FRANCE/POLITIQUE

Présidentielle : Nicolas Sarkozy tient des propos durs à l’égard de Valérie Pécresse

Avec un patrimoine évalué à 9,7 millions d'euros, Valérie Pécresse est la plus riche des 12 candidats à la présidentielle en France. bePress Photo Agency / KELLY LIN

L’ancien président, Nicolas Sarkozy, dont elle attendait le soutien officiel n’est pas tendre avec elle, la traitant de pimbêche et dépourvue de créativité. Il estime qu’elle ne vend pas du rêve. Par ailleurs, le meeting de la candidate de la droite au Zénith risque de ne pas donner le coup de boost attendu à sa campagne pour la présidentielle. La prestation de Valérie Pécresse est jugée ennuyeuse, empruntant ouvertement des thématiques sorties tout droit du fonds de commerce du candidat d’extrême droite, Eric Zemmour. Dans le rang des militants, le doute s’installe sur ses capacités à faire gagner la droite.

Grand connaisseur de la chose publique, un politologue parisien réputé avait annoncé : « Ce sera la fusée ou le toboggan ». Un de ses confrères complétait : « Elle devra s’imposer comme la cheffe ». Elle, c’est Valérie Pécresse, 54 ans, première femme à représenter la droite à l’élection présidentielle (10 et 24 avril prochains) après avoir dominé Eric Ciotti au second tour de la primaire de Les Républicains (LR). Après quelques réunions en provinces françaises, elle a tenu son premier meeting de campagne ce dimanche 13 février, une semaine après ceux de ses deux adversaires de (extrême) droite, Marine Le Pen et Eric Zemmour. Pas moins de 7.000 militants et sympathisants se sont retrouvés au Zénith, dans l’est parisien.

Au premier rang, avaient pris place, entre autres, ceux qu’elle a surnommé « mes quatre mousquetaires », les quatre autres candidats de la primaire de la droite : Michel Barnier, Xavier Bertrand, Philippe Juvin et Eric Ciotti. L’entrée fut copiée sur celle des rock stars, Valérie Pécresse fendant la foule jusqu’au podium, accompagnée de son directeur de campagne Patrick Stefanini et… du patron du parti LR, Christian Jacob. Autant dire que la candidate de la droite acceptait, par la présence de Jacob, la tutelle alors qu’elle aurait dû faire ce chemin, seule…
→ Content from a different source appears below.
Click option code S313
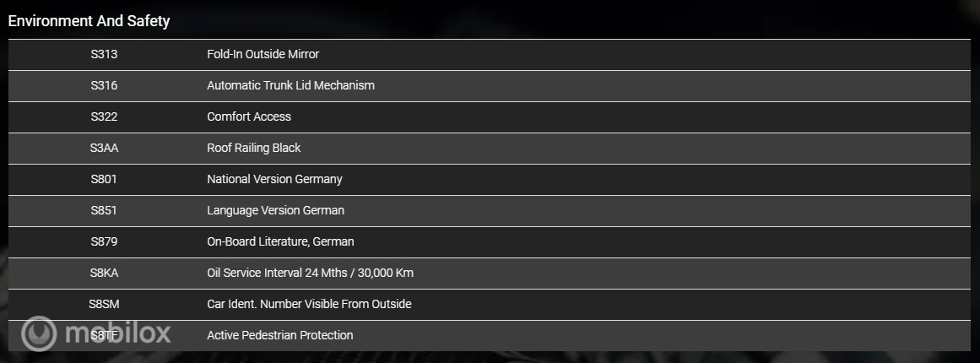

Des propos peu amènes de Nicolas Sarkozy

Dans les jours qui avaient suivi sa désignation pour représenter la droite à la présidentielle, Valérie Pécresse pointait, dans les sondages, à 18% d’intentions de vote pour le premier tour de l’élection, en position de challenger du grand favori (le Président en exercice et candidat non encore déclaré Emmanuel Macron).

On ne peut pas dire qu’elle vend du rêve, elle n’a pas beaucoup de créativité, elle a de la quille mais pas beaucoup de voilure.

Mais, ancienne députée (2012-2016) et ministre (2007-2012) et présidente de la région Ile-de-France depuis 2015, elle a doucement glissé pour se retrouver, avant son meeting du Zénith parisien, derrière Marine Le Pen et au même niveau qu’Eric Zemmour (15%). Pis : dans les jours précédant ce meeting, ont fuité des propos peu amènes de l’ancien Président Nicolas Sarkozy : « Elle a un côté pimbêche », « C’est une grosse bosseuse, acharnée même, mais toujours scolaire, très techno », « On ne peut pas dire qu’elle vend du rêve, elle n’a pas beaucoup de créativité, elle a de la quille mais pas beaucoup de voilure »…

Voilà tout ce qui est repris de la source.